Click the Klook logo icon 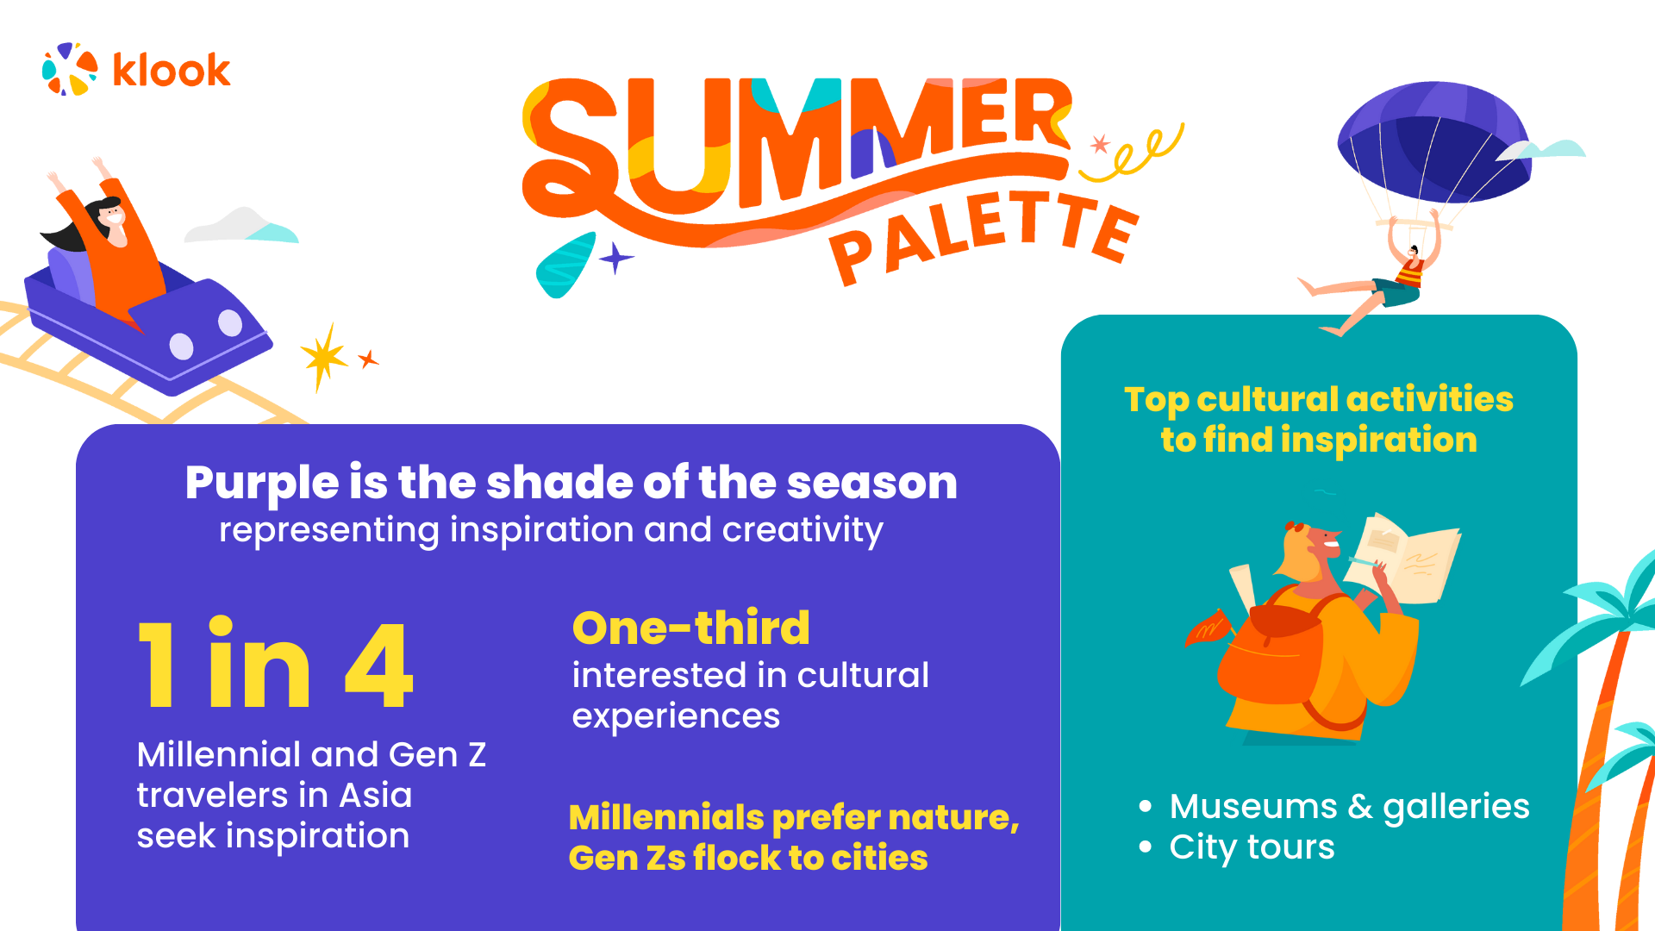70,69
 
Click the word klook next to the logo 172,71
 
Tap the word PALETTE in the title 983,234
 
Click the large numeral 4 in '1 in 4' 379,665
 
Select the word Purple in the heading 262,483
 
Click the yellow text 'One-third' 690,628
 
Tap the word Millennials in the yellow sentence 665,817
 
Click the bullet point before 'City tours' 1145,847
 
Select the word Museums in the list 1252,807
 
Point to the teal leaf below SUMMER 565,265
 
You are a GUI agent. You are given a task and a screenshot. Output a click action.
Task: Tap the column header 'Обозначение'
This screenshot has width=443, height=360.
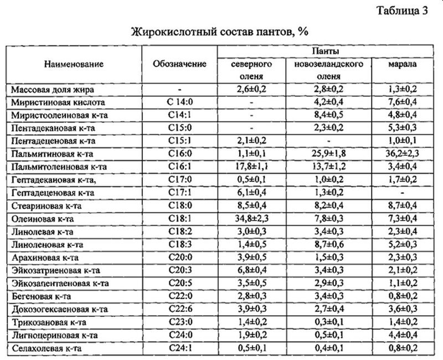(x=179, y=64)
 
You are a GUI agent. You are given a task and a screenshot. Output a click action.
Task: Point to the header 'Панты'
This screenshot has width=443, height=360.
(x=324, y=50)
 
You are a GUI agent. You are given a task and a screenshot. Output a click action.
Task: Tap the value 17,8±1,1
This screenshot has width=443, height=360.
(x=251, y=167)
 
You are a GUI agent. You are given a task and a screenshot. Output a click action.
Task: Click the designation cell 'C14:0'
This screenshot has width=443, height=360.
(x=179, y=102)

^^^^

ISTRUZIONI E REQUISITI
Riscrivi le righe comprese tra quella che contiene "Click the word klook next to the logo 172,71" e quella che contiene "Click the bullet", entrambe incluse, sostituendo "yellow" con "orange" e lasciando tutto il resto invariato. Riporta soltanto queste righe.

RISPOSTA AL COMPITO
Click the word klook next to the logo 172,71
 
Tap the word PALETTE in the title 983,234
 
Click the large numeral 4 in '1 in 4' 379,665
 
Select the word Purple in the heading 262,483
 
Click the orange text 'One-third' 690,628
 
Tap the word Millennials in the orange sentence 665,817
 
Click the bullet point before 'City tours' 1145,847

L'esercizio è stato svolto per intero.